Se hace el silencio porque realmente no sabe que contestar. Los dos sabemos la respuesta, aunque a él se le plantee un dilema moral que no le deje ver la verdad. La fe de la gente es ciega, como ciegos son sus ojos. El analfabetismo y la ignorancia conducen a que la gente tenga el único amparo en aquello que no puede ver, oír, ni tocar. Confían su suerte a algo etéreo, en lugar de confiar y apostar por ellos mismos, por tratar de progresar, pero las condiciones son tan extremas y la cultura está tan arraigada que no se pueden cambiar las cosas tan fácilmente. Por otra parte, aunque dieran su brazo a torcer, la educación pública tampoco da mucha confianza.
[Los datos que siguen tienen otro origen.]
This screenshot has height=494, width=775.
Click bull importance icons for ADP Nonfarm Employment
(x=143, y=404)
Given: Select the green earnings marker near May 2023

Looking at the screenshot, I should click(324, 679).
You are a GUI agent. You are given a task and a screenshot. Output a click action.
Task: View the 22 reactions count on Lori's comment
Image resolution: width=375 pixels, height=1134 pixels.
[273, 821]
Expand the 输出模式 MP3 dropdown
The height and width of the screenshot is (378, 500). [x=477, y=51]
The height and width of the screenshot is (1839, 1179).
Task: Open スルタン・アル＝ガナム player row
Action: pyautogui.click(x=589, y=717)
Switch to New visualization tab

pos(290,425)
-      Fíjese que en mi comunidad el maestro de la escuela embarazó a una niña de doce años.
-      ¿Cómo? ¿Y qué pasó? – le pregunto ya incrédulo, como si estuviera viendo un documental de los de la tele, esos que se ven tan cerca pero se sienten tan lejos, aunque esta vez me lo cuentan unos ojos que vieron.
-      Pues que casi lo matan, ya sabe… en las comunidades la ley es la de uno, lo quisieron apedrear, pero alguien llamó y ya intervino la justicia.
-      ¿Y ahora? – le pregunto esperando que me cuente rápido el desenlace.
-      Ahorita él se encuentra en prisión y la patoja ya tuvo el bebé.
Después me cuenta el caso de un viejo amigo suyo, que tuvo el primero a los 14 y la familia cuenta ya con 12 niños que da pena verlos, desaliñados, desnutridos, pero los papás rehúsan a ponerse el condón. 

-      Si…nosotros hablamos de esos temas – me reconoce con algo de vergüenza. - Es que él me cuenta que no puede aguantarse, aunque no sea el día D – refiriéndose a las cuentas que hacen las mujeres del período para tener menos probabilidades de quedarse embarazada.
-      Claro, qué va a hacer… - le contesto, ya impotente, tratando de dar por acabada la conversación mientras me quedo pensando en que la conquista fue un éxito rotundo. ‘Qué daño han hecho los más de 300 años de invasión.’